Intrathecal infusion of a TG2-inhibitor in mSOD1 mice
An osmotic mini-pump (Alzet; Durect, Cupertino, CA, USA) was used to intrathecally administer cystamine, an inhibitor of TG2 to the mSOD1 mice, as described previously (Ohta et al. 2006). Cystamine chloride salt (200 μL per mouse; Nacalai Tesque) was loaded into the pump, which constantly delivered solution for 42 days once installed in the mice subcutaneously. After determination of the optimal concentration of cystamine using WT C57BL/6 mice (60 mg/mL), the mSOD1 mice were treated at 30 weeks of age (i.e., the timing of clinical onset) (n = 8 for cystamine; n = 11 for the saline control). The therapeutic effects were evaluated by weekly measures of grip power and body weight and by life span, in which the inability of mice to turn around from the supine position within 30 s was used as the endpoint (Takeuchi et al. 2010). To investigate the effect of cystamine for SOD1 oligomers or neuroinflammation, mice were killed and total spinal cords were resected for western blotting 30 days after the pump installment.

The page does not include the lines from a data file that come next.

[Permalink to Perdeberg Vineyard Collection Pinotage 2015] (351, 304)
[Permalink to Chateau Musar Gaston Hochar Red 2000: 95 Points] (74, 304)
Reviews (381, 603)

Student's t-test was used for the comparison between two groups, while one-way anova with a multiple comparison test of the Bonferroni's method was used to judge the significance from more than three groups. Differences in chronological profiles of averaged parameters (body weight and grip power) were estimated by two-way anova. The effect of the treatment on the onset delay or longevity was estimated by Kaplan–Meier log-rank test. Statistical analysis was performed using Graphpad Prism 5 (Graphpad, San Diego, CA, USA).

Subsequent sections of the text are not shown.